Because operating system configuration management is the heart and soul of Ansible, we fully recognize that users demand a rich set of modules available for their operating systems of choice. To that end, we’re enabling several Ansible modules for AIX and IBM i to automate operations such as patching (for example, service packs and PTFs), user and group management, boot management, running commands and SQL queries, managing object authority and much more!
Private cloud: IBM PowerVC
IBM PowerVC is the strategic infrastructure as a service (IaaS) and virtualization management solution for on-premises Power Systems IT estates. In addition to all the great capabilities the product itself provides, it also opens several complementary opportunities for Power Systems to be integrated with broader cloud and automation technologies. One of those technologies is Ansible! Because PowerVC is built on OpenStack, a subset of the community-provided (that is, no enterprise support available) OpenStack Ansible modules can be used to complement and automate several PowerVC operations (such as deploying a virtual machine, creating networks, storage volumes, working with flavors, and so on). You can check out some examples of how to get started on our IBM Developer website.
Public cloud: IBM Cloud
One of the key tenets to an effective public cloud solution is automation at scale. Meaning, long gone are the days of someone submitting a help ticket to provision resources, wait a few days (or weeks) and then finally gain access to the IT resources. Instead, immediate access is expected—and as streamlined as possible. That is why IBM has released a set of community-enabled IBM Cloud® modules (that is, no enterprise support available) that allow any resource in IBM Cloud to be provisioned through Ansible, including IBM Power Systems virtual servers in IBM Cloud. So now you can automate all your public cloud operations using Ansible! Check out this example to get started.

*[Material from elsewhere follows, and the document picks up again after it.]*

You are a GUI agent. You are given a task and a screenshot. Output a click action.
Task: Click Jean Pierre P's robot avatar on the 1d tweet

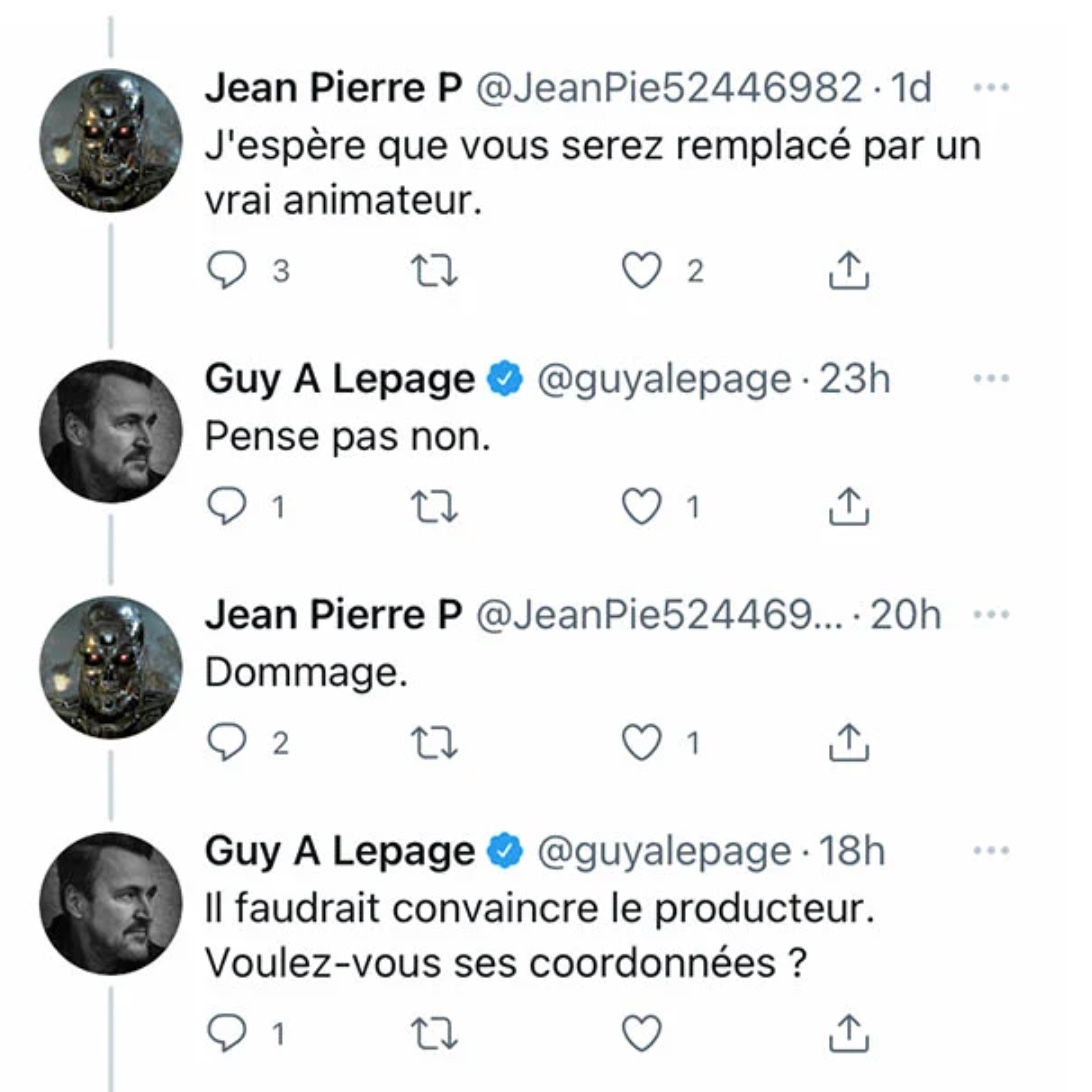pos(111,140)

As described above, Ansible is an extremely powerful automation platform—and we’ve fully enabled it for use with IBM Power Systems. Ansible simplifies and automates management operations with a consistent set of skills and processes across your entire IT landscape. Now you can provision infrastructure faster, automate operating system tasks like patch management and reduce risk of tribal knowledge—all enabled by leveraging industry-standard automation technology with Ansible.